> **About this exercise**
Reproduce the data verbatim, from its first line up to and including the line that contains "Task: Click on".

Stored data entries
____
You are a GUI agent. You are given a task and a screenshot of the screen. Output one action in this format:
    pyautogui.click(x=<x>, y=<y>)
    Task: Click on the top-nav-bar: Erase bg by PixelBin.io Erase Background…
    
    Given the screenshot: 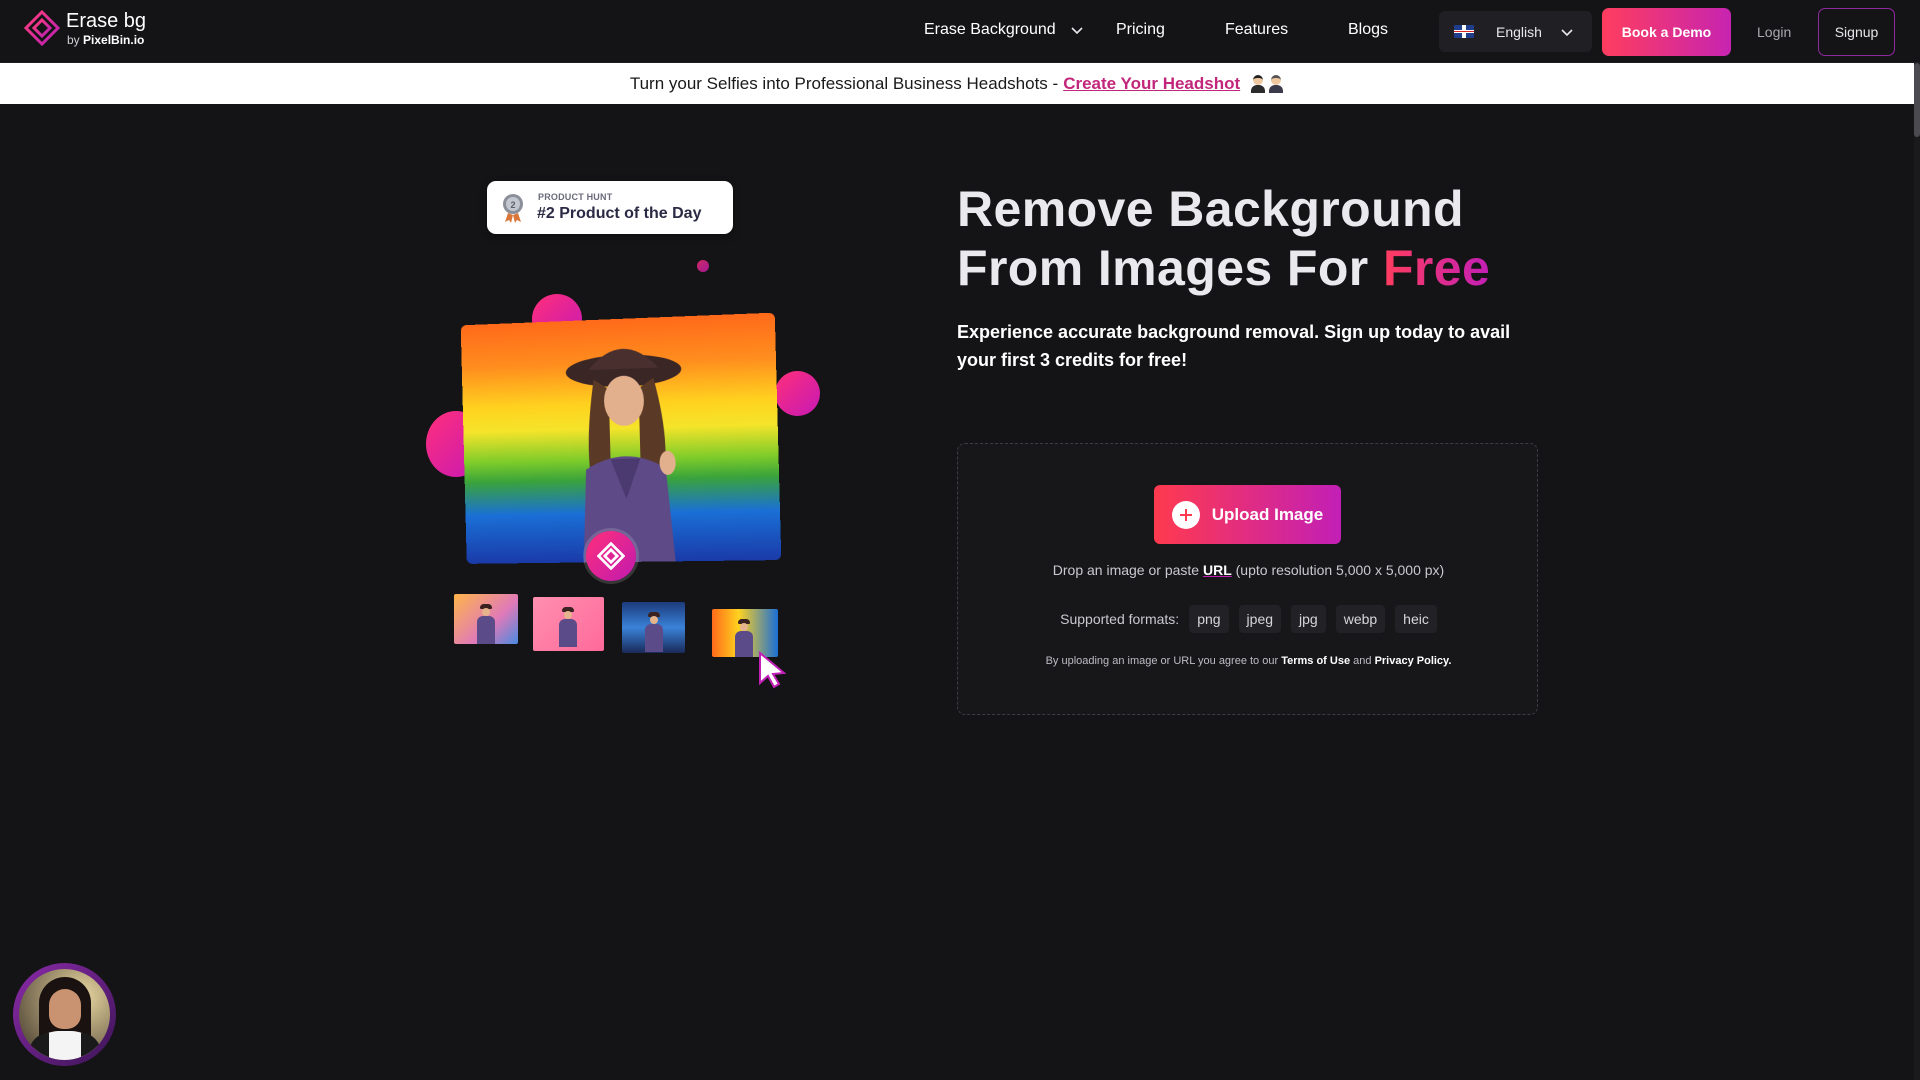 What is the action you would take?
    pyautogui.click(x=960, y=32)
____
> **Task solution**
You are a GUI agent. You are given a task and a screenshot of the screen. Output one action in this format:
    pyautogui.click(x=<x>, y=<y>)
    Task: Click on the top-nav-bar: Erase bg by PixelBin.io Erase Background…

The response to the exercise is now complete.